On le voit en Hongrie, en Pologne deux pays qui comme la Grande- Bretagne ont le bonheur de ne pas faire partie de l’Euro et donc ont gardé une certaine Souveraineté.On l’a vu en Autriche où nous saurons bientôt si des fraudes électorales ont permis aux partis pro- Bruxelles de rester au pouvoir de façon illégitime. On commence à le voir aussi en Espagne, où les déficits budgétaires et donc les dettes explosent et où Podemos risque de l’emporter.

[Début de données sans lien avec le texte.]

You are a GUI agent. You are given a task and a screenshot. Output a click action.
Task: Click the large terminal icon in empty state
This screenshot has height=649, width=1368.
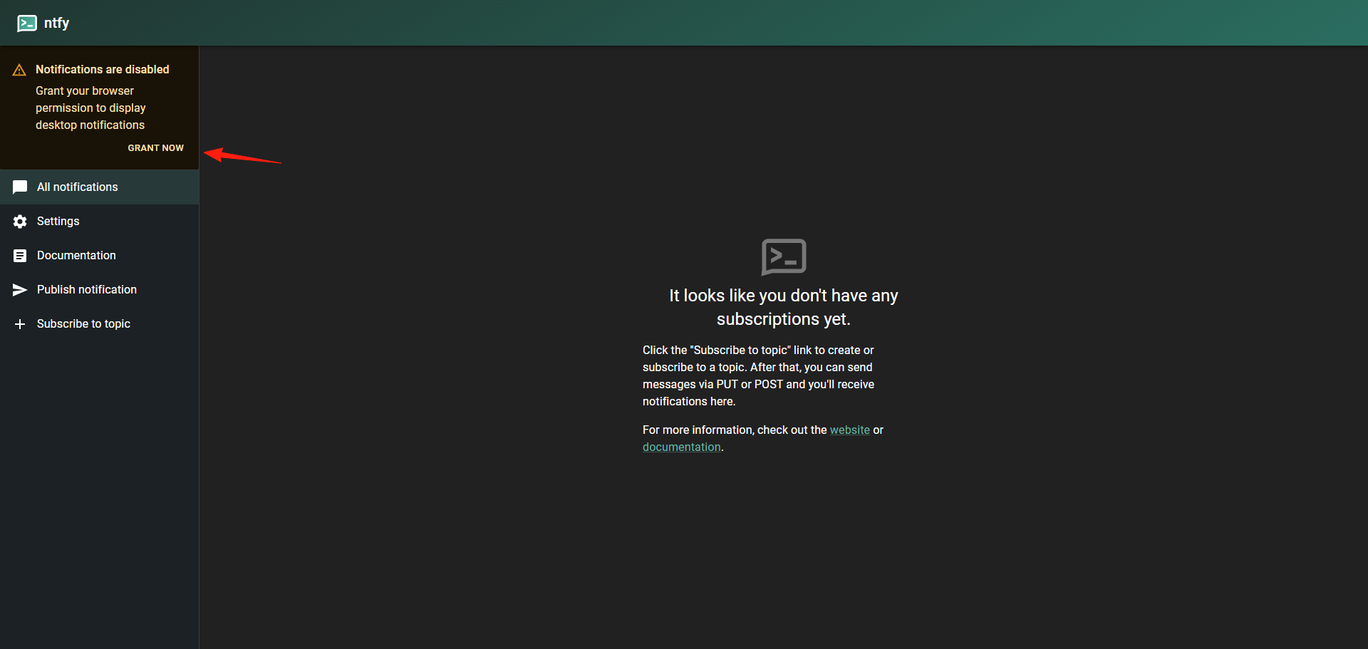[x=784, y=256]
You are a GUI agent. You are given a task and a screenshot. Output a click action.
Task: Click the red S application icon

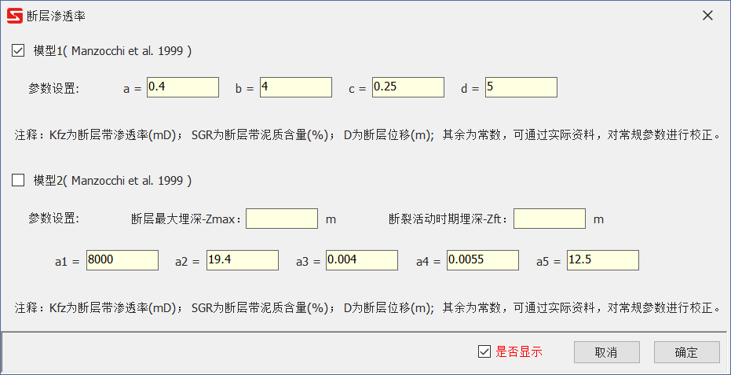coord(15,16)
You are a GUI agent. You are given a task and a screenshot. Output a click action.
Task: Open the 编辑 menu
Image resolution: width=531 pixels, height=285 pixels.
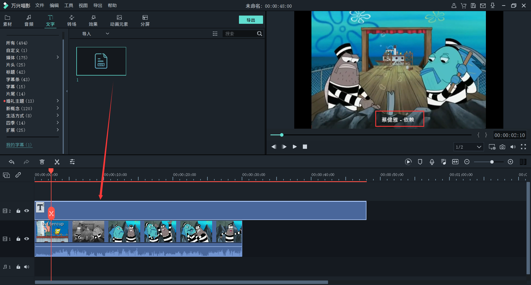[x=54, y=6]
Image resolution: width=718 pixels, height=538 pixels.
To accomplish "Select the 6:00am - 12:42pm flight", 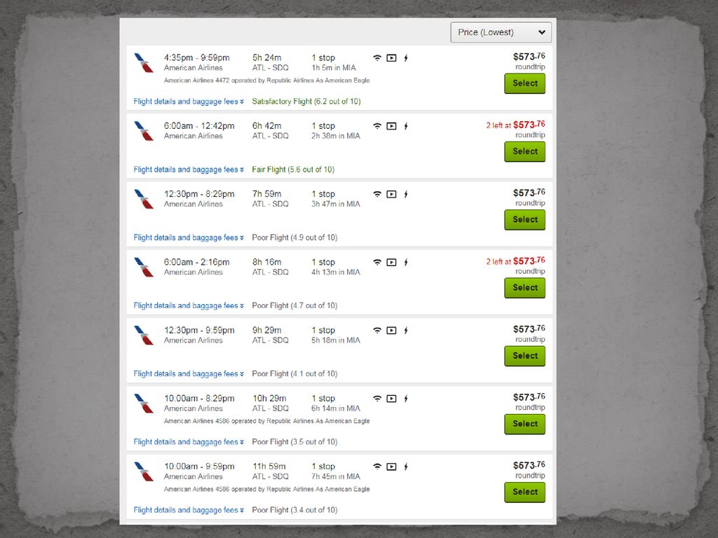I will tap(524, 152).

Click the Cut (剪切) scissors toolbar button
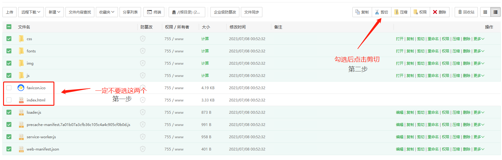pyautogui.click(x=381, y=12)
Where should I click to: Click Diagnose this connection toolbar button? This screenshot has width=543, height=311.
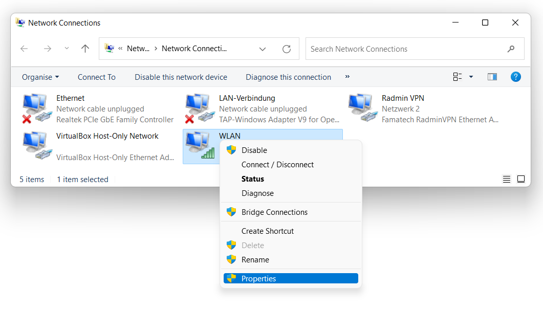(x=288, y=77)
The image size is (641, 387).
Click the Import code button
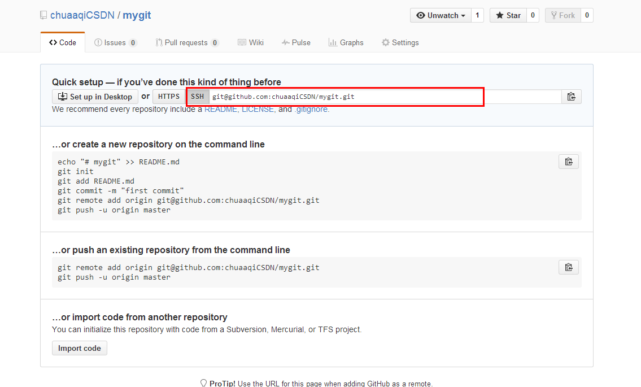(80, 348)
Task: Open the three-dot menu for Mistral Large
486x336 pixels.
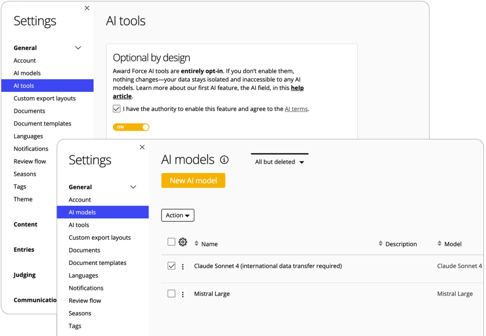Action: pos(183,295)
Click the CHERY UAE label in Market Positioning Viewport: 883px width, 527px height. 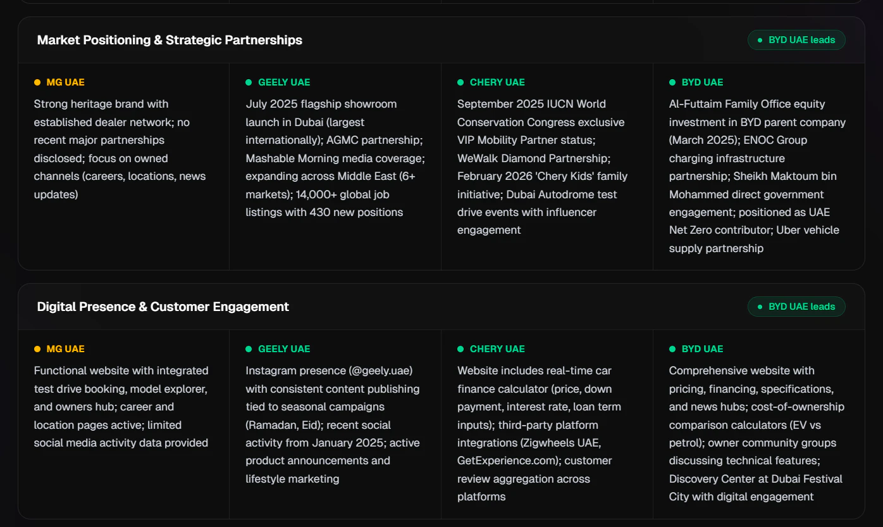[x=497, y=82]
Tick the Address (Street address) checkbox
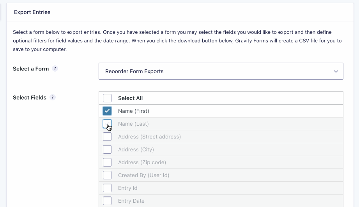 click(x=107, y=137)
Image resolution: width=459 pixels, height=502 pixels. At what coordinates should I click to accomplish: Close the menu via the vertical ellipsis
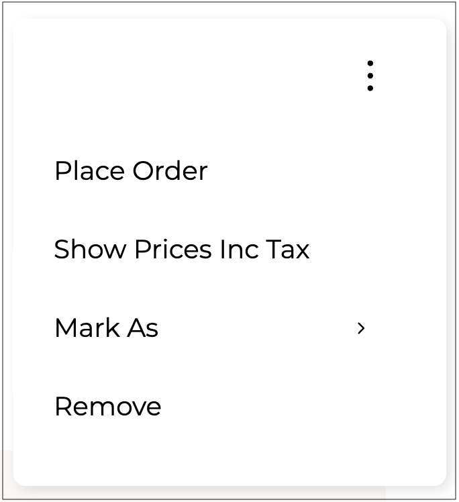click(x=370, y=76)
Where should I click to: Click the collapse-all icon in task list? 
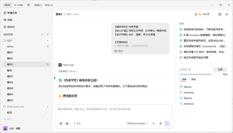point(42,35)
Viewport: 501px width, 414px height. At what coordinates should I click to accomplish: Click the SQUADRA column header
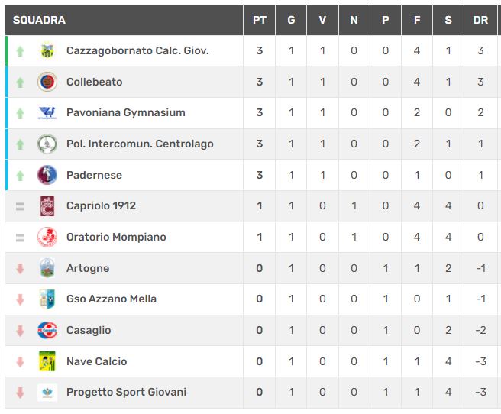(39, 20)
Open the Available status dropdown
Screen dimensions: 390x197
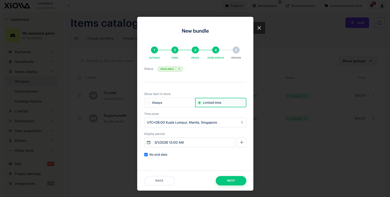179,69
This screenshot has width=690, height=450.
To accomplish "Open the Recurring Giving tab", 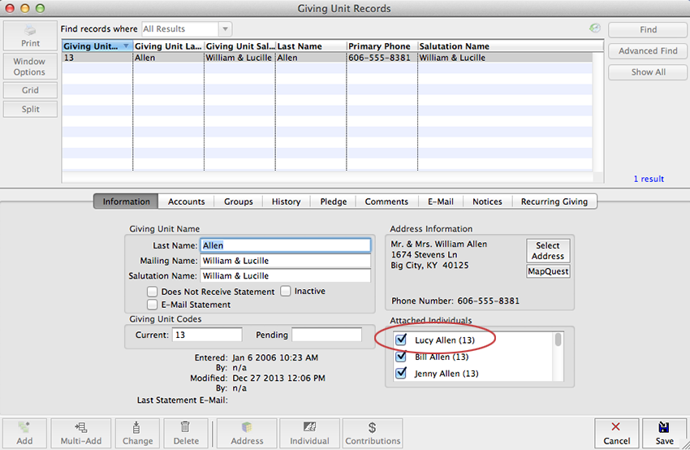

On le voit au Portugal, le pays le plus endetté au monde et qui crève sous le joug de Bruxelles et de l’Euro.On le voit en Italie où la montée du mouvement des cinq étoiles semble se confirmer, aux dépens encore une fois des pro-Bruxelles. Quant à notre pays, je constate avec stupéfaction une totale déliquescence de l’Etat sans que l’opposition « officielle » réagisse en identifiant le vrai problème dont souffre la France. Et ce problème est le suivant : nous avons perdu la maitrise de notre destin et ce qu’il est convenu d’appeler la Droite de gouvernement ne nous propose que des recettes de cuisine pour redresser l’économie. Redresser l’économie quand on a perdu le contrôle de la politique budgétaire, de la monnaie et de ses frontières est une aimable plaisanterie.
Bref, nous sommes en train d’assister à l’échec du coup d’Etat organisé par les hauts fonctionnaires Français à la suite de la réunification de l’Allemagne.
A l’époque, dans mon livre, « Des Lions menés par des Anes », j’avais écrit que ces hommes allaient détruire l’Europe de la diversité et de la subsidiarité dans leur rêve fou de créer un Etat Européen dont personne ne voulait sauf eux.Nous y sommes. Et si par hasard, les Anglais votaient pour rester dans l’Union Européenne, alors c’est là que les choses commenceraient à aller mal partout ailleurs.
Les Anglais se révoltent en général dans l’ordre.
Les révoltes des autres peuples Européens contre ceux qui veulent les assujettir, par contre, sont rarement paisibles.